Я ничего не ответила, погруженная в сражение с волосами. Не знаю, чем уж целитель помыл голову, потому что она пахла обычным цветочным ароматом, но при этом волосы были жесткими, как конская грива, к тому же слипшимися.
— Это моя сестра так подшутила, — простонал эльф. — Она мне собирала в поездку нужную косметику. Вот зараза!
— Я стараюсь осторожно!
— Да я не про тебя, про нее. Отомстила мне за скелет, разве эльфийке пристало быть такой злопамятной?
— За какой скелет?
— Я разобрал скелет ее любимой кошки на косточки, которые в косы вплетаю. Я подумал, Мяуль все равно уже на кошачьих небесах, так пусть послужит доброму делу, а то стоит себе на подставке, а сестра каждый день слезы проливает. Я ей оставил взамен магический образ, почти как настоящий. А она не оценила. Ай!

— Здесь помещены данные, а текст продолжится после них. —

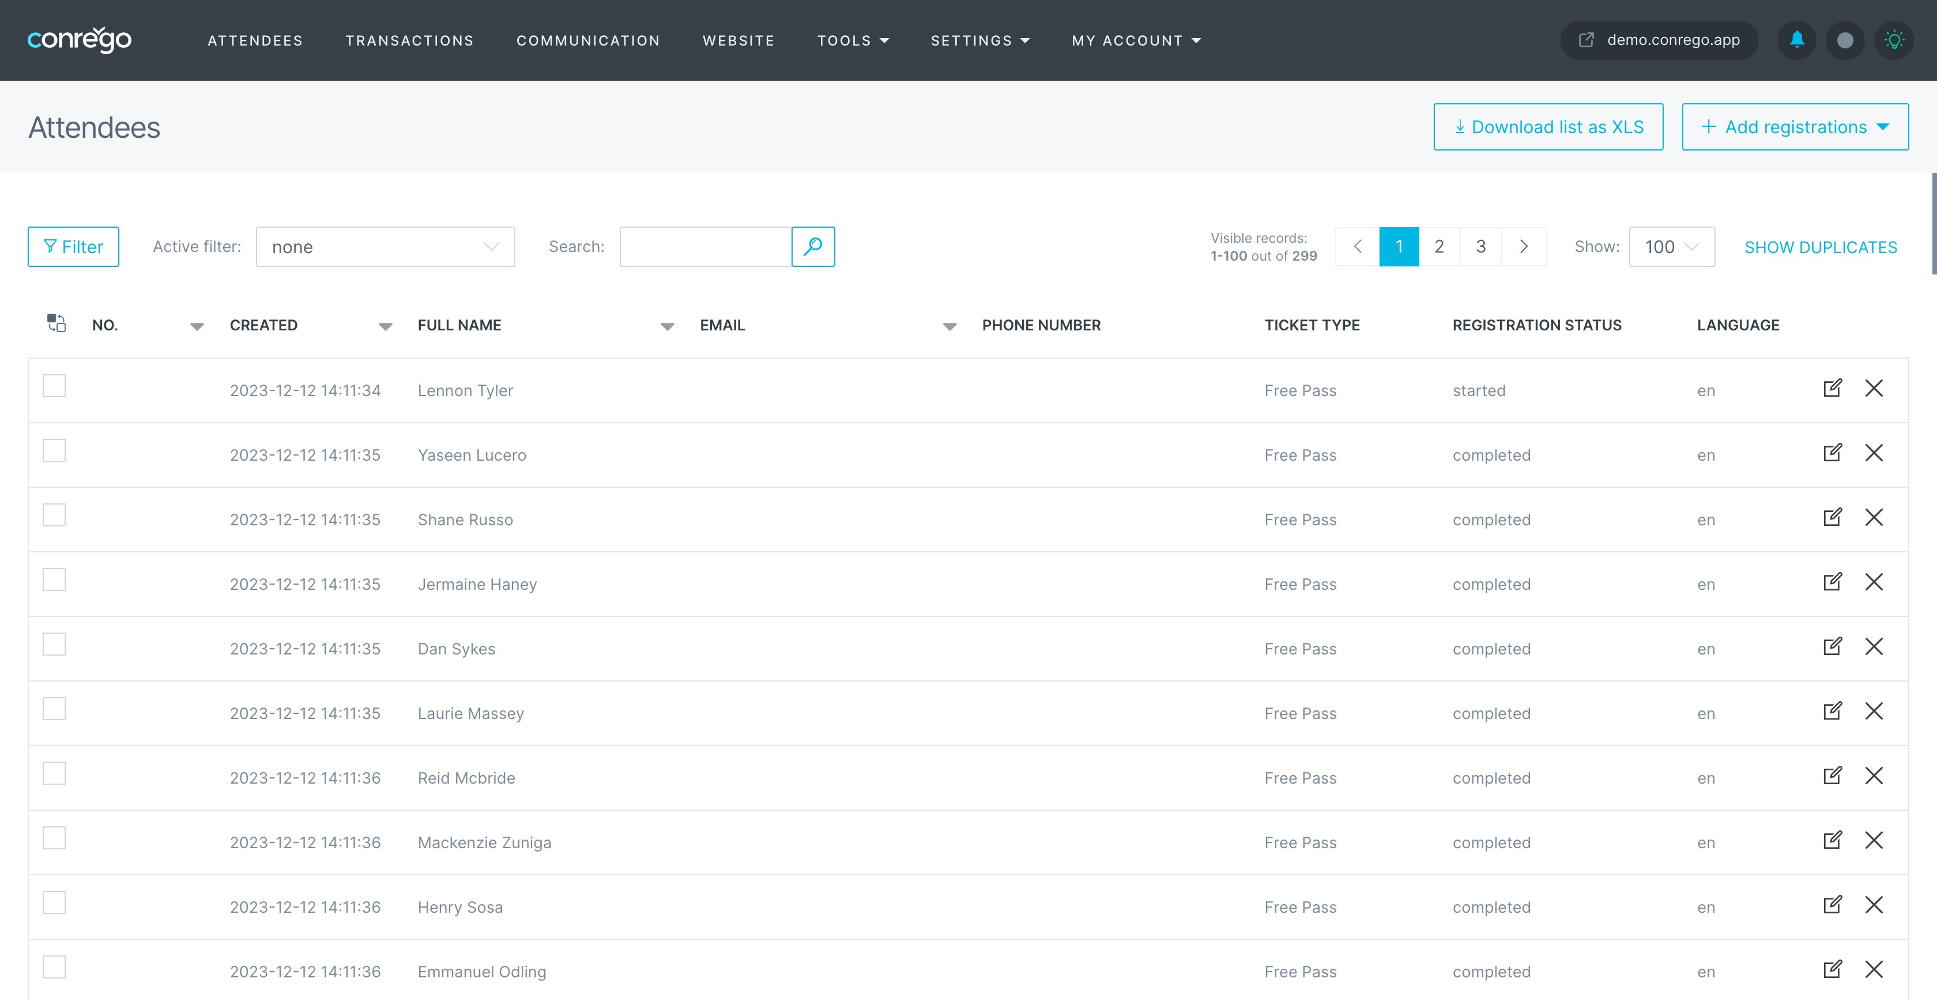Screen dimensions: 1937x1001
Task: Check the Mackenzie Zuniga row checkbox
Action: (x=54, y=839)
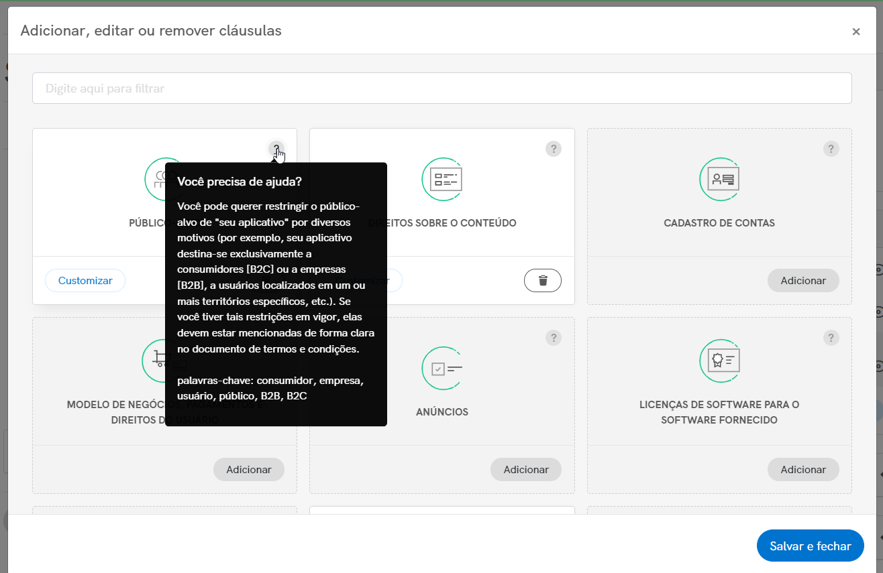Add the CADASTRO DE CONTAS clause
Viewport: 883px width, 573px height.
point(803,280)
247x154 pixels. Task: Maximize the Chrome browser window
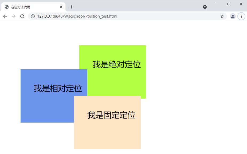coord(229,4)
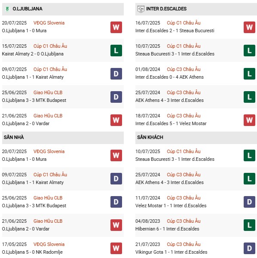The image size is (257, 258).
Task: Click the L badge for Kairat Almaty 2-0 O.Ljubljana
Action: pos(116,50)
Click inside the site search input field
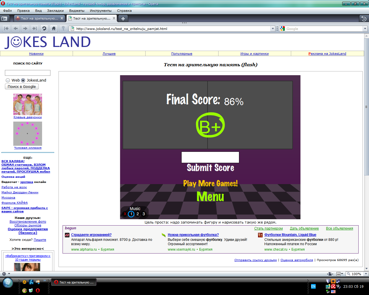 pyautogui.click(x=27, y=73)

— Потерпи, — пропыхтела я. — Ничего не получается!
Фургон остановился, и перед нашими глазами объявился тролль.
— Чем вы тут занимаетесь? — с интересом спросил он, поднимая повыше свой фонарь.
— Волосы расчесываем, — с унылым видом сказал эльф.

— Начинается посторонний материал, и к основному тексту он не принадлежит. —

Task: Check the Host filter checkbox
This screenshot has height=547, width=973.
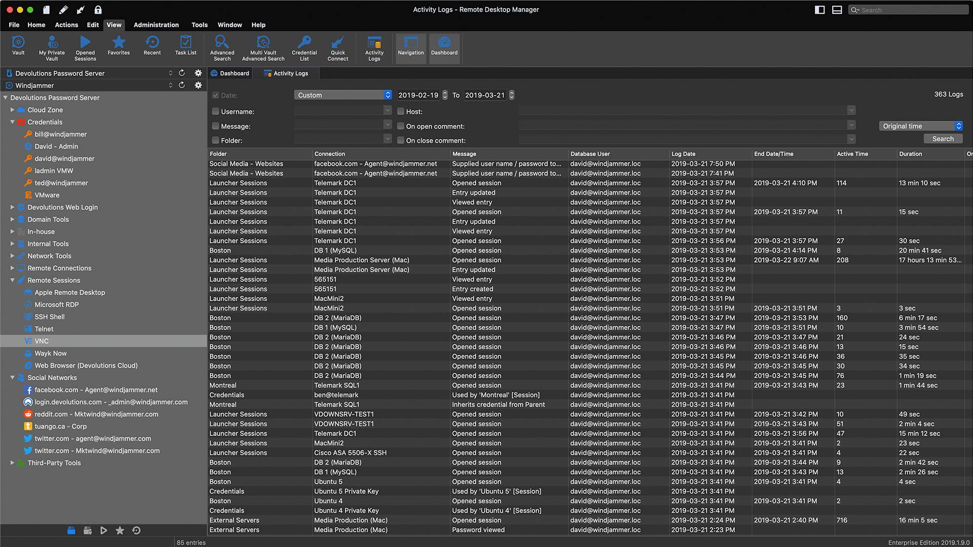Action: point(400,111)
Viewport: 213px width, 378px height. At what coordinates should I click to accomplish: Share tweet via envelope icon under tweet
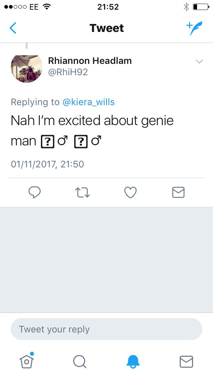coord(178,192)
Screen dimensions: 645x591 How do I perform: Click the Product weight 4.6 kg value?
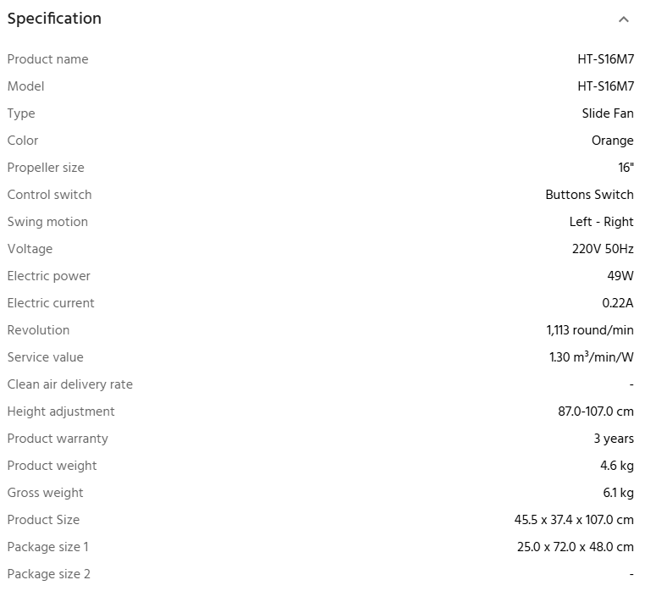coord(616,466)
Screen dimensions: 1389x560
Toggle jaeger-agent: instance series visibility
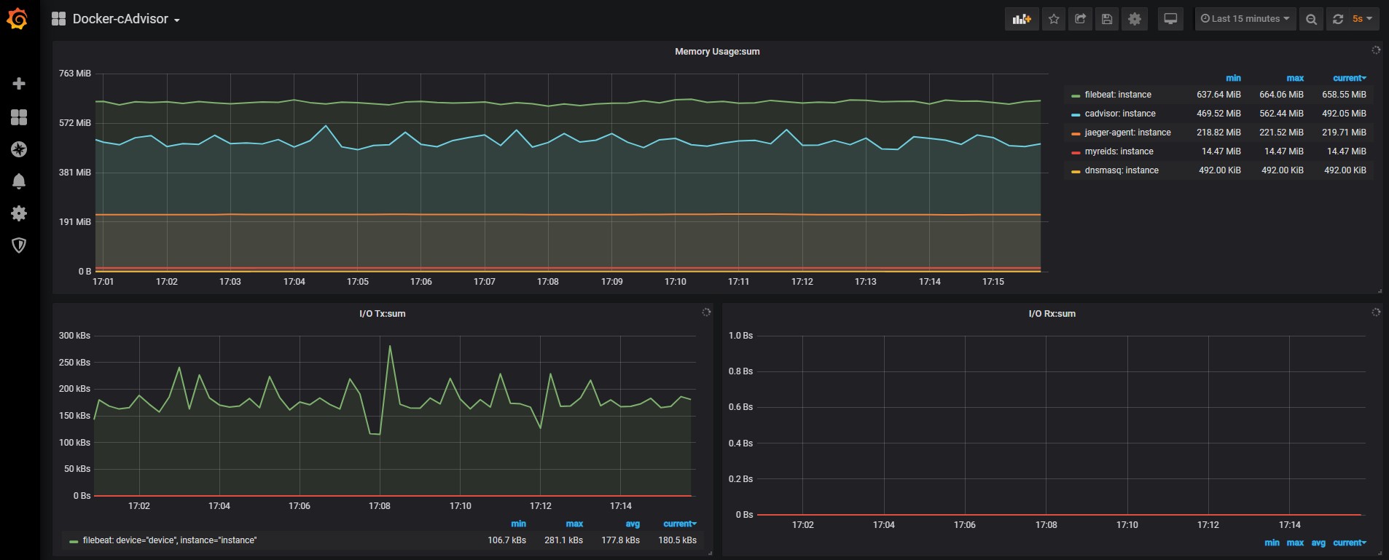point(1127,133)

— Только ничего не получается, — добавила я. У меня уже болели пальцы, но дело так и не сдвинулось с мертвой точки.
— А завтра, при свете дня, этим заняться нельзя?
— Нет, — сказали мы хором.
— Понятно. — Тролль запрыгнул на задок фургона и запустил руку в эльфийские волосы. — Да уж. А ты пробовал магию?
— Конечно! — громко возмутился Даезаэль, но тут же исправился и трагическим шепотом добавил: — Только еще хуже стало.
— Котя, а может, ты знаешь какую-нибудь магию для красоты?
— Нет, — призналась я. — Мы с няней всегда только травяными настоями пользовались, кремами, масками…
— Голова чешется, сил нет! — всхлипнул целитель.
— Придется резать, — сказал тролль без тени насмешки.
— Это катастрофа! — Эльф уронил лицо в ладони. — Как я буду жить лысым?
— Лучше, чем сейчас, я думаю, — попытался приободрить страдальца Драниш. — Ну как, согласен?
— Нет! Мила, попробуешь еще раз?
И мы пробовали, пробовали снова и снова, пока я не отключилась прямо рядом с эльфом, зажав в руке гребешок.